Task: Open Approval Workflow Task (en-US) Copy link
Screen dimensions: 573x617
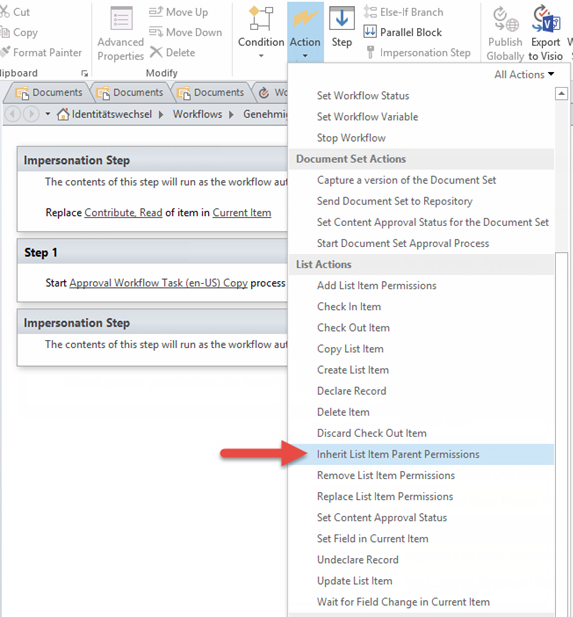Action: [x=159, y=283]
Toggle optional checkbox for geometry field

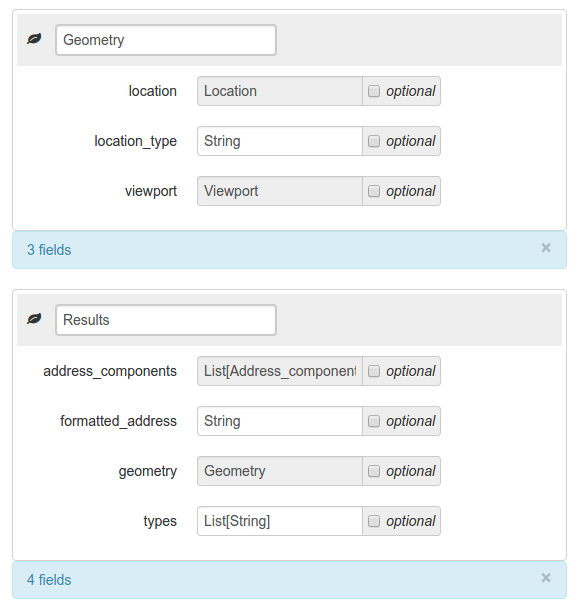coord(374,471)
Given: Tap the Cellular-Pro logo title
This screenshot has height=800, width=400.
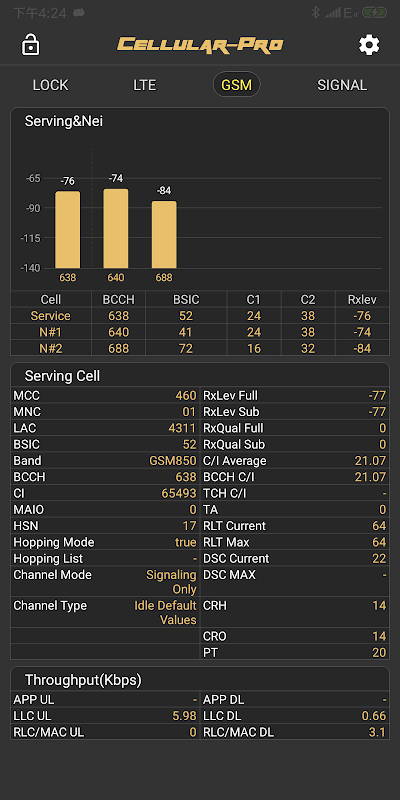Looking at the screenshot, I should 200,44.
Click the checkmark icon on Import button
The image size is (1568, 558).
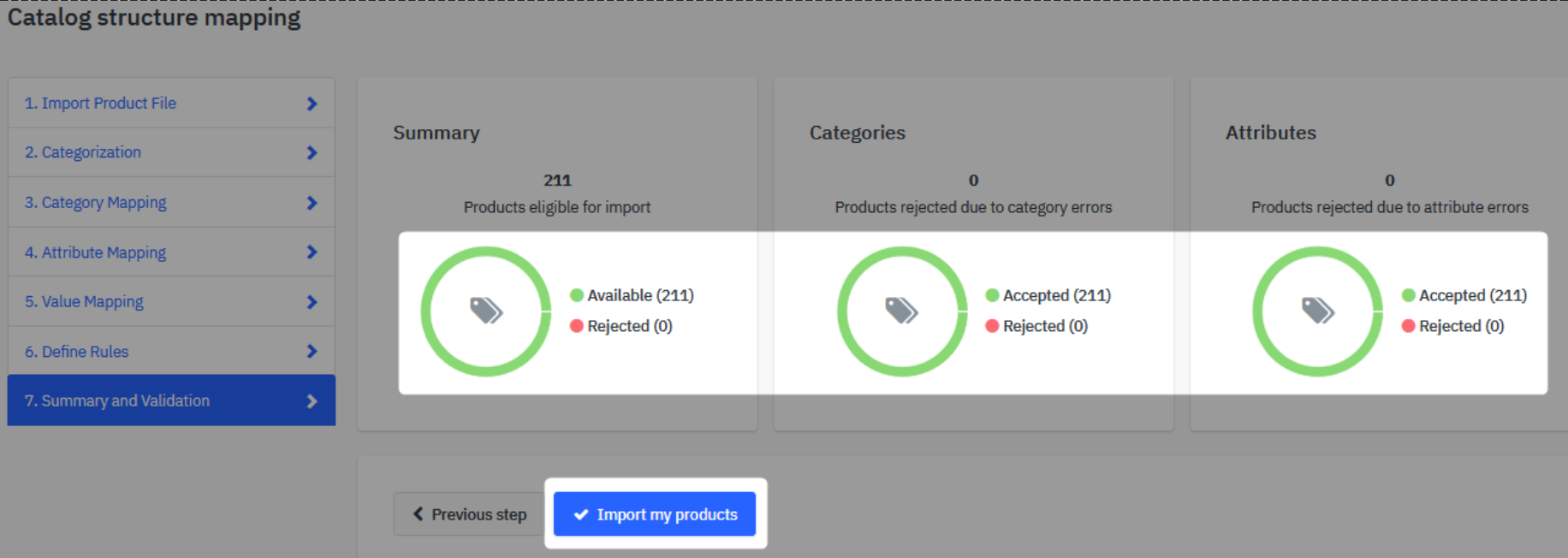[581, 514]
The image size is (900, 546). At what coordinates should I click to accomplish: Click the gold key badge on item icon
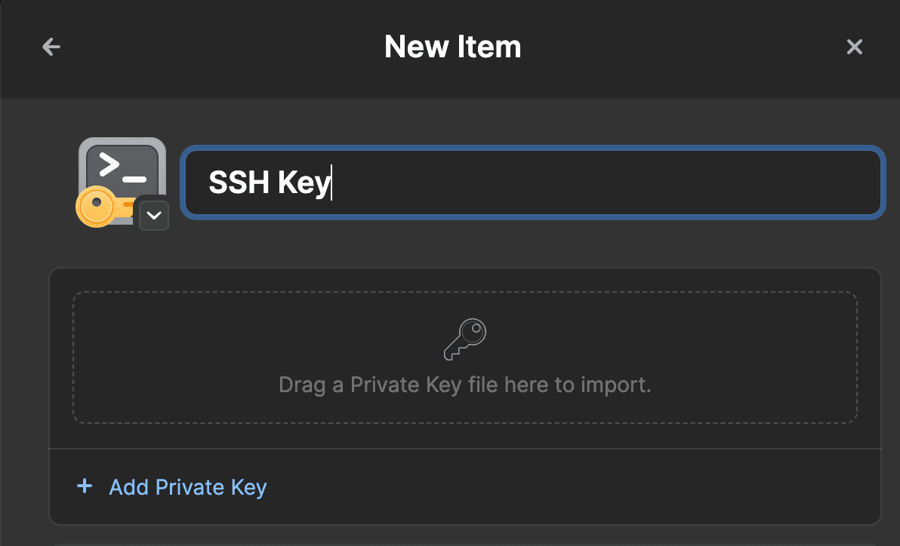(x=97, y=209)
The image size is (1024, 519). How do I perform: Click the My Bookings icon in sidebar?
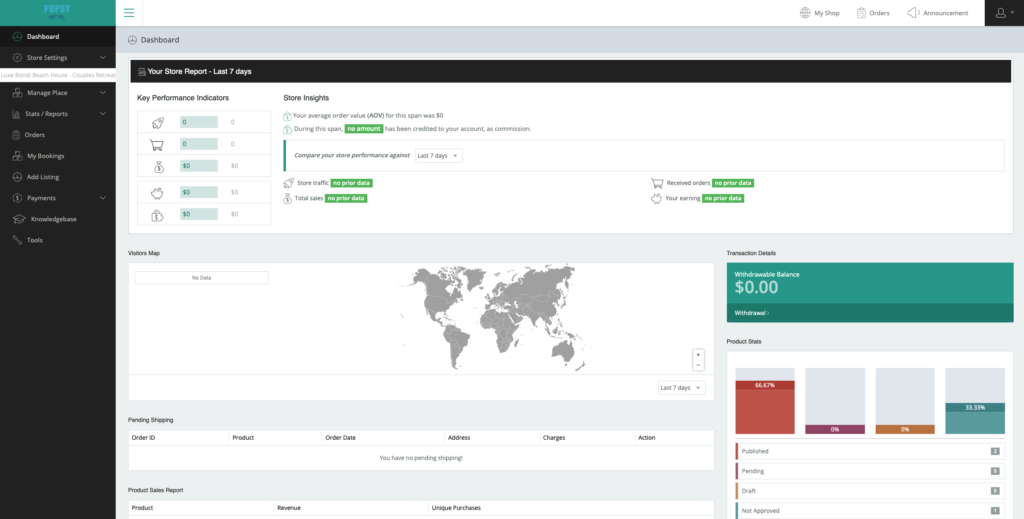pos(15,156)
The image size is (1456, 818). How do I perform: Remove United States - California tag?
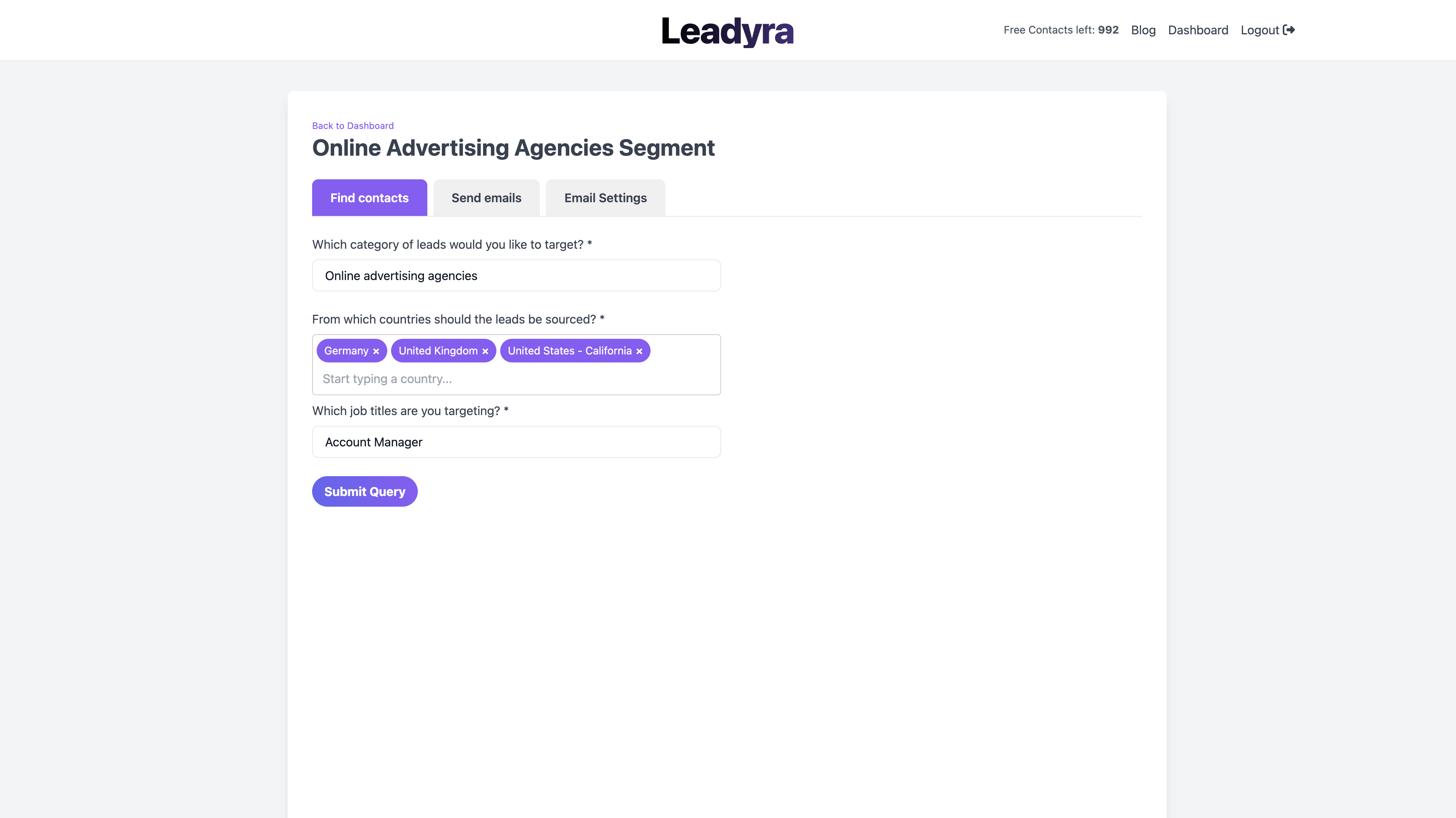pyautogui.click(x=639, y=351)
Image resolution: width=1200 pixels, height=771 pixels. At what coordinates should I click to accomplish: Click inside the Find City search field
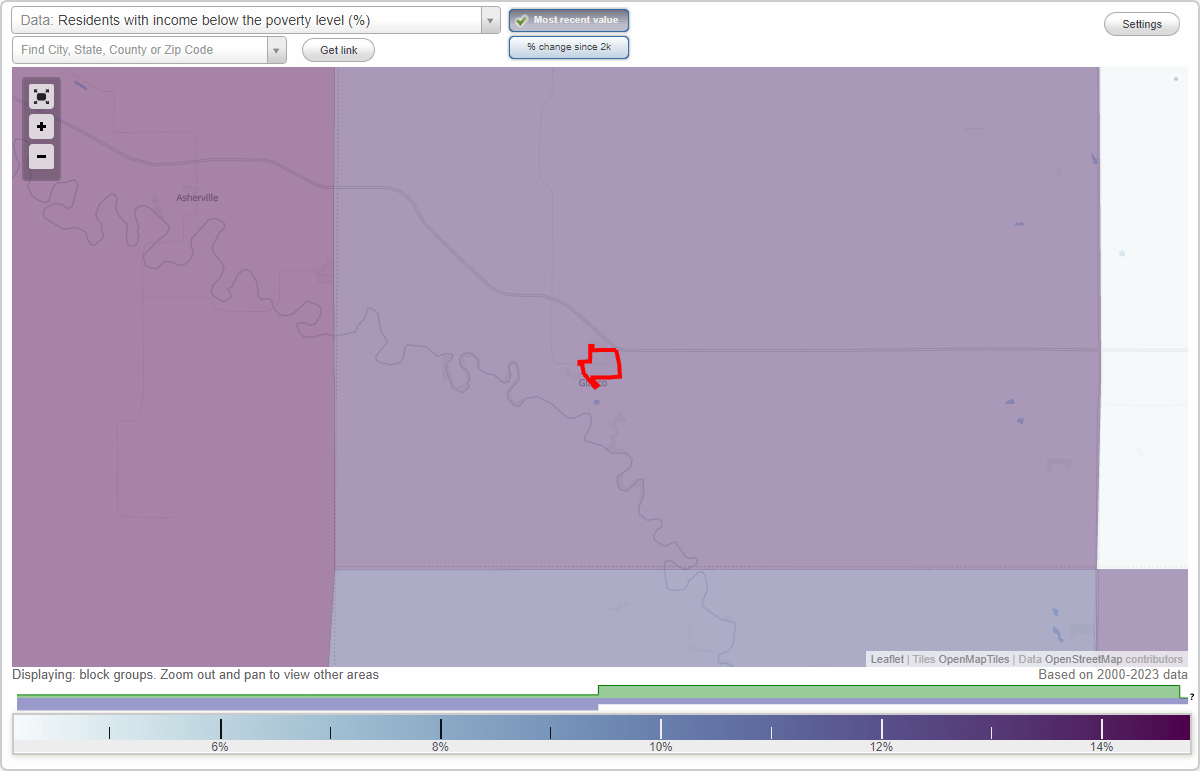tap(140, 49)
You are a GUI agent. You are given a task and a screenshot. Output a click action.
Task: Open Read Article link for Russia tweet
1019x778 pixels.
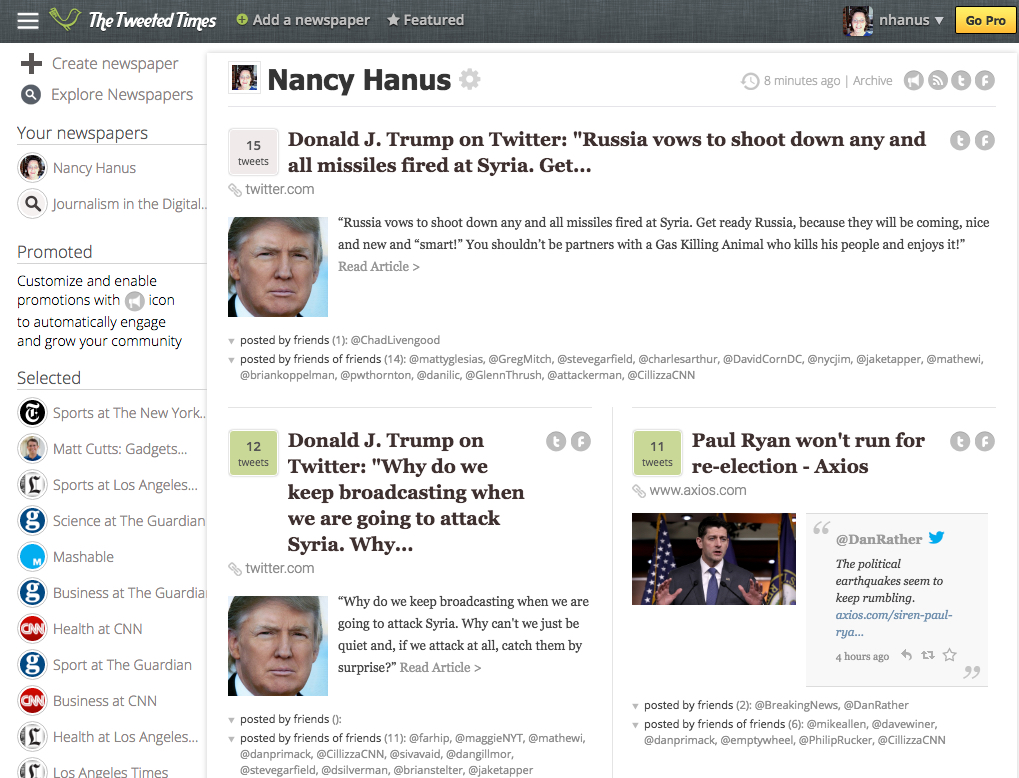tap(378, 267)
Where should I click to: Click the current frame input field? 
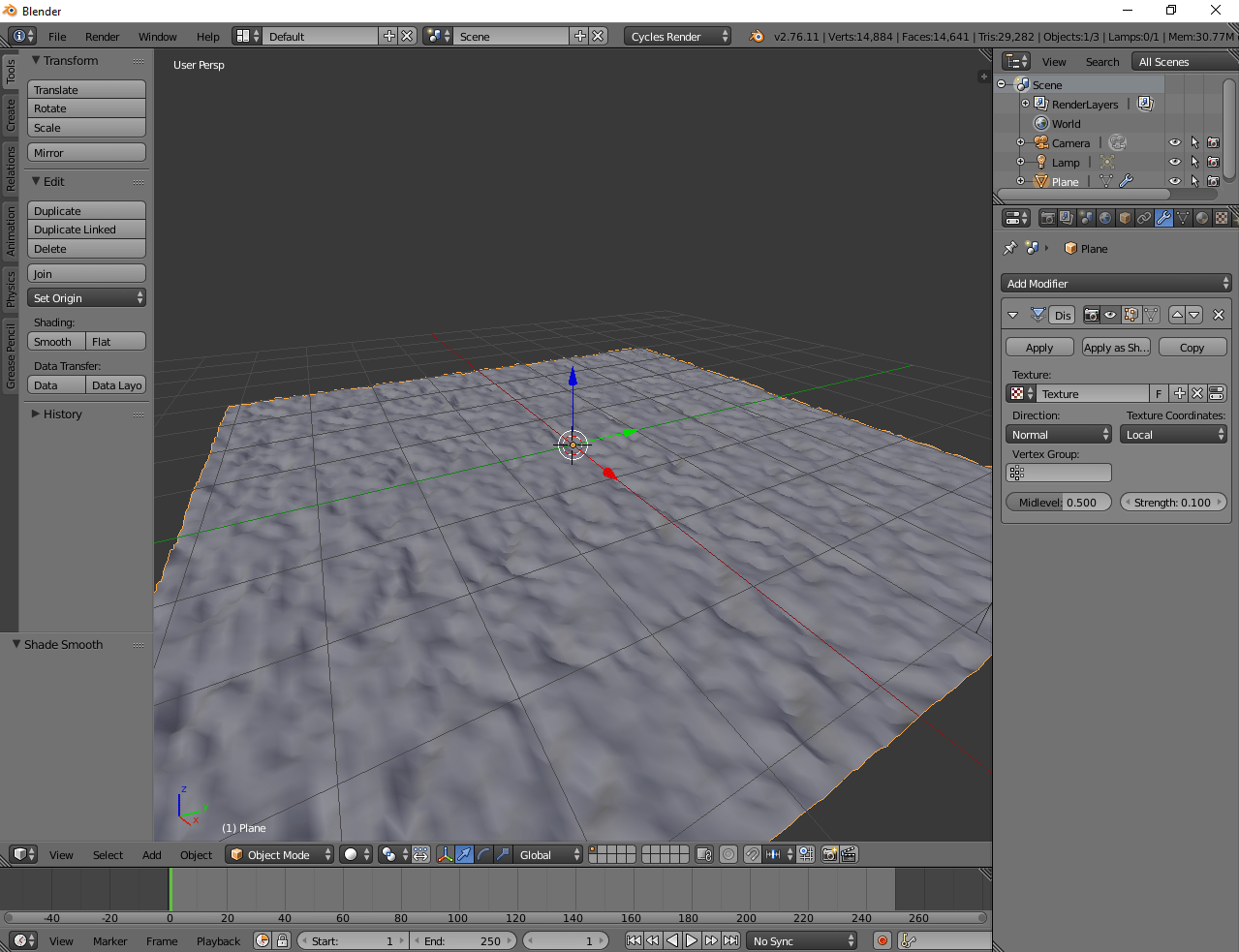pos(565,939)
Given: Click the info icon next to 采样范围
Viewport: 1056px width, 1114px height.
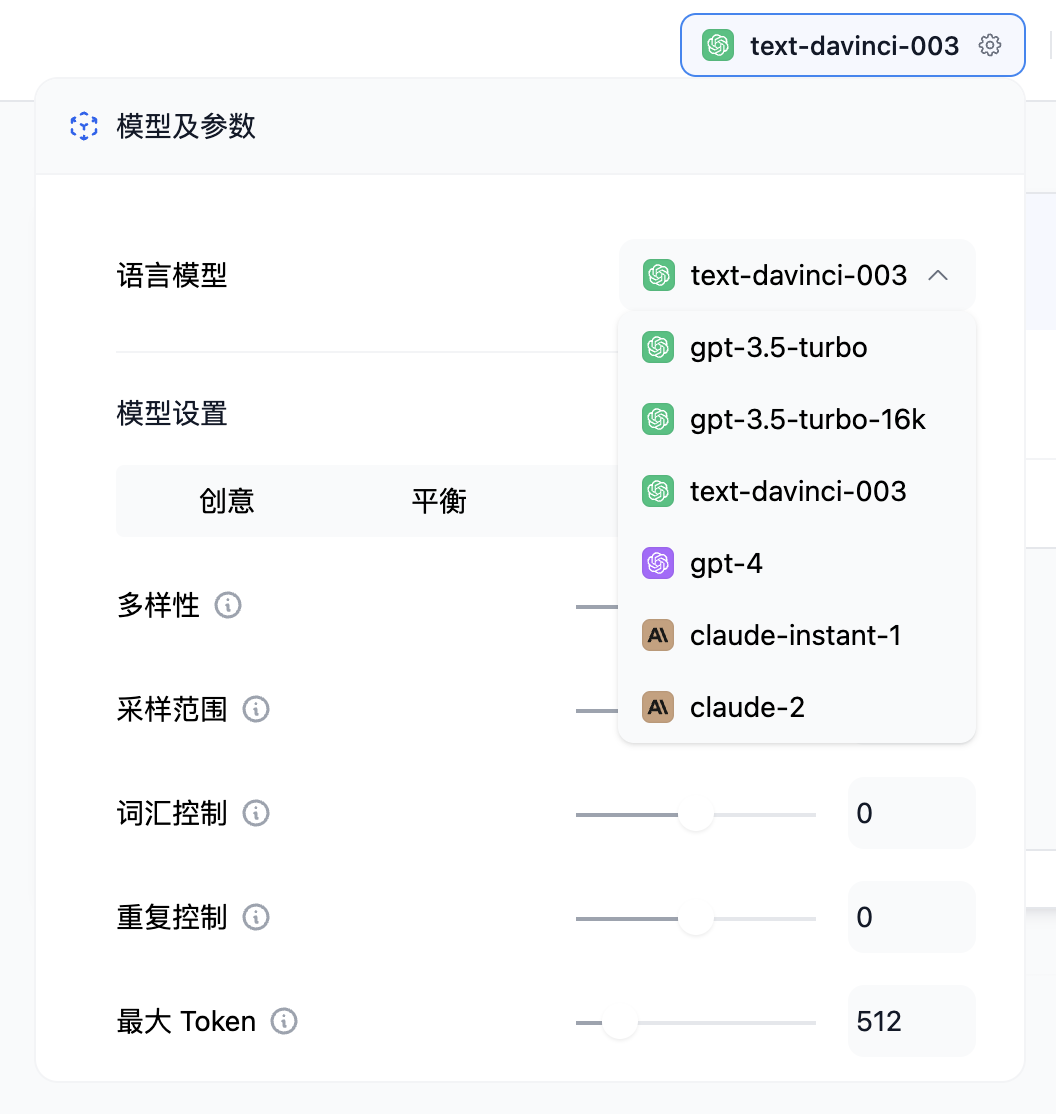Looking at the screenshot, I should click(x=255, y=709).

________________________________________

Task prompt: Repeat the records from the line that contains "Click the checkmark icon on Import button" through the line that contains "pos(15,156)", copying each line exactly as it stands and leaving the pictures out of the answer.

Answer to this exercise:
Click the checkmark icon on Import button
The image size is (1568, 558).
[581, 514]
The image size is (900, 546). At what coordinates should I click to accomplish: Click the gold key badge on item icon
(x=97, y=209)
The image size is (1024, 519). How do I perform: Click the My Bookings icon in sidebar?
pos(15,156)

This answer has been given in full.